Step 6: Training an Open-Status Classifier

One of the most practically useful components of this pipeline is the open-status classifier — a model that predicts whether a given mathematical problem is currently open (unsolved) or closed (resolved).

We train this classifier using the sentence embeddings as input features and the binary open/closed label as the target. Several classifiers were tested:

Logistic Regression — strong baseline with interpretable coefficients
Random Forest — captures non-linear patterns in the embedding space
Gradient Boosting (XGBoost) — best overall performance on validation data

The classifier achieves strong accuracy, demonstrating that the language used to describe open problems does differ systematically from closed ones. Open problems tend to use more speculative language (\”it is conjectured,\” \”remains unknown\”), while closed problems use more definitive framing (\”it was proved,\” \”the solution follows from\”).

Step 7: Surfacing Near-Duplicate Problems

A final and highly practical use case is near-duplicate detection. Mathematical literature often contains the same problem stated differently across different papers or textbooks. Using the cosine similarity scores from our embedding space, we can flag pairs of problems that are highly similar — a score above 0.92, for instance — as potential duplicates.

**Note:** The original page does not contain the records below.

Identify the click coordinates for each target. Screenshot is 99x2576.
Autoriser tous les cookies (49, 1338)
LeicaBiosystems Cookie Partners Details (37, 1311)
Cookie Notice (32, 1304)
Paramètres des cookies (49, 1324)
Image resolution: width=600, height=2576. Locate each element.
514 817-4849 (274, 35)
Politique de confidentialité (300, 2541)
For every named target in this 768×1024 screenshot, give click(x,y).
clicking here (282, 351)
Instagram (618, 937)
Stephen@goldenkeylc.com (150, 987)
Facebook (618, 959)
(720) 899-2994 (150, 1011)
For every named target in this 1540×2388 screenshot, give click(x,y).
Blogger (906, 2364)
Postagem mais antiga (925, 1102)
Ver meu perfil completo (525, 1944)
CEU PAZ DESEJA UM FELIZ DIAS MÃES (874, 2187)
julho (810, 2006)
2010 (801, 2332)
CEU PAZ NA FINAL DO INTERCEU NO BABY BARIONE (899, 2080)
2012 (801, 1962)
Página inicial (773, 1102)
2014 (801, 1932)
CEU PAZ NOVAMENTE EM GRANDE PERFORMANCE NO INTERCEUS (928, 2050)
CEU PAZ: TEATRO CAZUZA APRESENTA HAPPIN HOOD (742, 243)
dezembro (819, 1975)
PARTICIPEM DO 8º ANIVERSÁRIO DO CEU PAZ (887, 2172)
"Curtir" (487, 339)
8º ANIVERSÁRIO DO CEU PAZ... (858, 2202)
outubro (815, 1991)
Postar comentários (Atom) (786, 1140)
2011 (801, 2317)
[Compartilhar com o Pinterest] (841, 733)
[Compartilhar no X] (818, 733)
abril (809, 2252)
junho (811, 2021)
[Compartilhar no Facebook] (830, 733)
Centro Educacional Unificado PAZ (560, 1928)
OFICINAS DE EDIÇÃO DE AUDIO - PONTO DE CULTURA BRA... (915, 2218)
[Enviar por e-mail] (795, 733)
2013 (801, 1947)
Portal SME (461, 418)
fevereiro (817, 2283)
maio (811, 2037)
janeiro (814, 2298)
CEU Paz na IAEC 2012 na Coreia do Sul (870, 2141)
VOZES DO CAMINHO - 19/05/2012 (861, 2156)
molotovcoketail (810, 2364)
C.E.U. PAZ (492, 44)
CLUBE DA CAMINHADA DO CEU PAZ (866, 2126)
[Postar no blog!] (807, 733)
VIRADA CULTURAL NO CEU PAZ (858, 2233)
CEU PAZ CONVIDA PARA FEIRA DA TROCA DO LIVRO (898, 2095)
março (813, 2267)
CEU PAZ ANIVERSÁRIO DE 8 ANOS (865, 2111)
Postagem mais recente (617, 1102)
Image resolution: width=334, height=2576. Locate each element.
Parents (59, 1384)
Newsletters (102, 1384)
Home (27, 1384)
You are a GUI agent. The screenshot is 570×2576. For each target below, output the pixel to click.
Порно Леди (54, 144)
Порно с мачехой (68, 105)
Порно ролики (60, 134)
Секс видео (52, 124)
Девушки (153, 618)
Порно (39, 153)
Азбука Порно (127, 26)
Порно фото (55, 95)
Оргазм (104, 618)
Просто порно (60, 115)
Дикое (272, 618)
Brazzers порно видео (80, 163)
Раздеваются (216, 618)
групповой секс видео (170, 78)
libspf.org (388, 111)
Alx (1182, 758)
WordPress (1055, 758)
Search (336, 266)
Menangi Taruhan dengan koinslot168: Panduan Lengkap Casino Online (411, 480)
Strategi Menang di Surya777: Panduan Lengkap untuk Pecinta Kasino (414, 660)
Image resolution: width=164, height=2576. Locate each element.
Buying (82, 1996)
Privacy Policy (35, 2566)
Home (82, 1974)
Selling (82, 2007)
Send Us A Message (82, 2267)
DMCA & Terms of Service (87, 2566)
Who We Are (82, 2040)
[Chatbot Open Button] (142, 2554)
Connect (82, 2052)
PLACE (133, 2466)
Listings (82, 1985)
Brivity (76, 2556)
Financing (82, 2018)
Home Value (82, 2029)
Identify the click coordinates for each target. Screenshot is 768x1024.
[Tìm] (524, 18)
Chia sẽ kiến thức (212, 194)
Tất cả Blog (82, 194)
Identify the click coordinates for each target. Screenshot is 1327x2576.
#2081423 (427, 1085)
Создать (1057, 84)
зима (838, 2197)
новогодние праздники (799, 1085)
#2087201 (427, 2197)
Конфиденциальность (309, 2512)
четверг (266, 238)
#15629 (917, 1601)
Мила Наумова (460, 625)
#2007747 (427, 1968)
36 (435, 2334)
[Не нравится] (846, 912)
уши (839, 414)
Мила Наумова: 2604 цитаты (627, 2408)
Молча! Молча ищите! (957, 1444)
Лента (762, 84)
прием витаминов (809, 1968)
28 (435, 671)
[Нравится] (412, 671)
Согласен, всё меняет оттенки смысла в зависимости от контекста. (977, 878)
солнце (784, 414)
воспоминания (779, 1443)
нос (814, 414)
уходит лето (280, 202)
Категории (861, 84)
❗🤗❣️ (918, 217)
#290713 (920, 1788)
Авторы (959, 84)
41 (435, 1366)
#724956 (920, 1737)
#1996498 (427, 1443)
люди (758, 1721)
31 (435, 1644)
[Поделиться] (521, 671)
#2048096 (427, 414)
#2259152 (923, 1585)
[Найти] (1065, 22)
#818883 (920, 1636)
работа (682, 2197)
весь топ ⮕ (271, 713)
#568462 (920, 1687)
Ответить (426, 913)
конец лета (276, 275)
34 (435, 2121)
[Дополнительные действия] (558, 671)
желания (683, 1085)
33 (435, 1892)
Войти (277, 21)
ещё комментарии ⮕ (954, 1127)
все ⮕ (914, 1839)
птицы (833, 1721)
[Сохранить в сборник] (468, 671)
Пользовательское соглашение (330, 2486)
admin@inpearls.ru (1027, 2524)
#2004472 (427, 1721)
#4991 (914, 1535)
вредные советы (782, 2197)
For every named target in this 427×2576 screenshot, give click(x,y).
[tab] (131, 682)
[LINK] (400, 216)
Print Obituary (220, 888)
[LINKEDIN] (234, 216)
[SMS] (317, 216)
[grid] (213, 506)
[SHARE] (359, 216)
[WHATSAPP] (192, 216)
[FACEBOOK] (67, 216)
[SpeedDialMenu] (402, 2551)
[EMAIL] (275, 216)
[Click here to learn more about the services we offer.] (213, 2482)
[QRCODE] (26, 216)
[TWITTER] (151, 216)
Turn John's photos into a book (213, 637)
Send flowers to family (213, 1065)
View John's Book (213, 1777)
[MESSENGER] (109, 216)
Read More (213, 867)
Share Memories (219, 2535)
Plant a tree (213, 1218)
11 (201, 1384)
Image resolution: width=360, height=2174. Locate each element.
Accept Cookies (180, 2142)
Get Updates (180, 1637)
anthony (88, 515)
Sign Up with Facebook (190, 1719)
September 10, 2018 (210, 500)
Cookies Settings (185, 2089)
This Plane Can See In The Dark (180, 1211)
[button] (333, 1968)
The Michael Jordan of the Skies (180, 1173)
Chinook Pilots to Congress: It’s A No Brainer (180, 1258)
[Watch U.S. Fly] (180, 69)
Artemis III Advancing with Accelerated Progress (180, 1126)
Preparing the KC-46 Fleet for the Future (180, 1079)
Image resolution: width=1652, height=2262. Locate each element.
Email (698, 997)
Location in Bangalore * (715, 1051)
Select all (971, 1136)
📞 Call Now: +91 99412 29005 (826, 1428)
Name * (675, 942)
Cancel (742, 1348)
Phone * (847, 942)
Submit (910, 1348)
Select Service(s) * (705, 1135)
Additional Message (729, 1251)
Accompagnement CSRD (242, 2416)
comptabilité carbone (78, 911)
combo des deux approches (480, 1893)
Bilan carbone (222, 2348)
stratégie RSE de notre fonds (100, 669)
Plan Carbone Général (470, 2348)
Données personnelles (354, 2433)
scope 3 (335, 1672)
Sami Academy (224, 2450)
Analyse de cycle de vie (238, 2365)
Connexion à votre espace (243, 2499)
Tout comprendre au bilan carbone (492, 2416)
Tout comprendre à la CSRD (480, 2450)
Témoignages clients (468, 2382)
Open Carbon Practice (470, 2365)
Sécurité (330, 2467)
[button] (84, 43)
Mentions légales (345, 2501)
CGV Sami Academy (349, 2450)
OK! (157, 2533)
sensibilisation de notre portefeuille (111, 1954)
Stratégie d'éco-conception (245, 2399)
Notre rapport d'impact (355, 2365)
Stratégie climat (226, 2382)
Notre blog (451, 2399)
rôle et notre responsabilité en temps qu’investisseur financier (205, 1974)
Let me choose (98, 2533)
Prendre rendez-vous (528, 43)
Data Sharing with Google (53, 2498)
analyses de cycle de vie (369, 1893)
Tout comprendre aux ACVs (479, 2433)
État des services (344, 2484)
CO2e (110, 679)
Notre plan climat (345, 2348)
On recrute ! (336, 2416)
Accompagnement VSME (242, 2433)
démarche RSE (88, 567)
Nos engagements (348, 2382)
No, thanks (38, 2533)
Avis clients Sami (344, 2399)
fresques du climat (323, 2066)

This is invaluable for dataset curators, journal editors, and researchers who want to avoid redundant work or identify when a \”new\” problem has already been studied under a different name.

Key Takeaways and Applications

This complete NLP pipeline over the ResearchMath-14k dataset demonstrates that modern language models and classical machine learning techniques can work together powerfully in specialized scientific domains. Here’s a summary of what we achieved:

TF-IDF keyword extraction to identify field-specific vocabulary
Sentence embeddings for rich semantic representations
UMAP visualization to explore the structure of mathematical research
K-Means clustering to discover thematic groupings
Semantic search for intuitive, meaning-based retrieval
Open-status classification to predict whether problems are solved
Near-duplicate detection to surface redundant or related problems

Conclusion

The intersection of natural language processing (NLP) and mathematics is an exciting and rapidly expanding field that holds tremendous potential for innovation and discovery. By applying advanced mathematical techniques and models to the challenges of understanding and generating human language, researchers and practitioners are unlocking new possibilities that can significantly enhance the capabilities of NLP systems.